Athletic shoes are a competitive business. In the U.S. alone, the athletic footwear industry generates $17.2 billion in revenue each year and performance footwear is just one segment that breeds consistent innovation. If you thought most of the useful ideas in footwear had been exhausted, you’d be wrong. The use of 3D printing in performance training shoes in just the past several years has been nothing short of a game changer.
3D Printed Performance Training Shoes
3D printing designs in athletic footwear use a unique lattice framework to create shoes unlike any we’ve seen before. Alan Guyan, one of the chief designers with Under Armour (UA), came up with the concept one day while hiking. He saw a tree with a complex root system and visualized how that could translate into the structure of a shoe.
Guyan and his team utilized generative design software in their engineering process that allowed them to test a number of design variations. The result was the UA Architect, the company’s first 3D printed shoe that wound up being an unqualified success. The company put 96 pairs of the shoes for sale in the Spring of 2016, and they were sold out in under 20 minutes.
Advantages and Disadvantages of Using 3D Printing Technology
The lattice structure and lightweight materials used in producing these 3D shoes provide several benefits. The shoes that are created are lighter and more flexible than traditional athletic shoes. They also breathe easier and are considered more durable. Another potential advantage of this technology is that tweaks to the design can be made on the spot whereas changes to a traditional shoe’s design could take a month or more.

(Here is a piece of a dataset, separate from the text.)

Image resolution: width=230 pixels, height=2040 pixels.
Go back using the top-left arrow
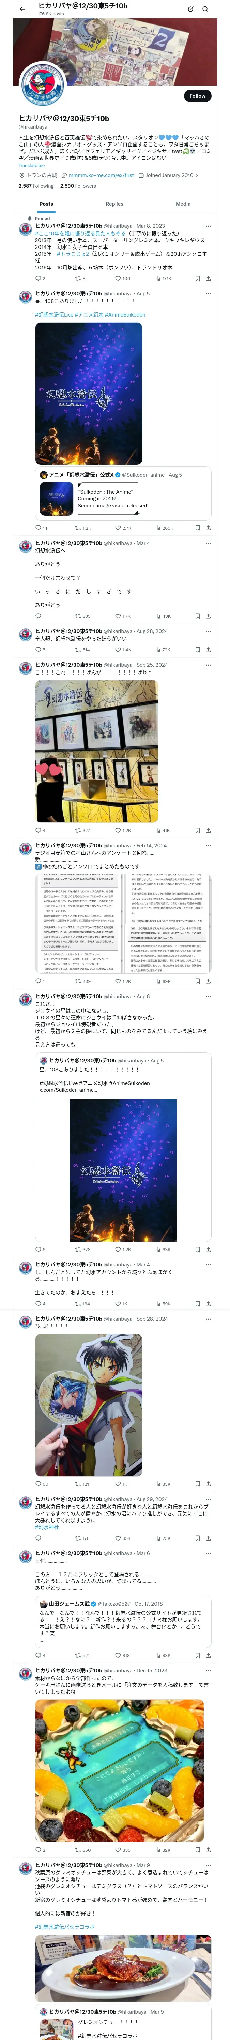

Unfortunately, there are some limitations. If you want a pair of 3D printed shoes, you’ll either need to be quite wealthy or very patient. Under Armour’s first run of the UA Architect sold out at lightning speed. New Balance produced only 44 pairs of their Zante Generate, and these also didn’t last long. 3D printing technology simply isn’t designed for mass production, so these aren’t shoes that you’re going to find at the local mall in the near future.
[Image Credit: designmilk / Flickr]
What to Expect for the Future of 3D Printed Shoes
Athletic shoe companies will continue the race to get these unique products to market and attempt to find ways to produce more than a handful at a time. Nike produced a limited edition football cleat back in 2013, but the company continues to work on designs at its “Advanced Product Creation Center,” where they believe that the future of footwear will have people designing and printing their own shoes at home.
Both Adidas and New Balance are continuing to work on 3D shoe releases, with no promise date for delivery. Under Armour, on the other hand, has pledged another run of its UA Architect by the end of 2016. Again, it’s likely to be a limited run due to the particular constraints of this technology.
As some companies attempt to solve the riddle of mass-producing these shoes, others are hoping for a more personalized experience. Some see 3D printing technology as an opportunity to receive a completely customized performance shoe from a major athletic shoe company. This could be the future of 3D printed shoes.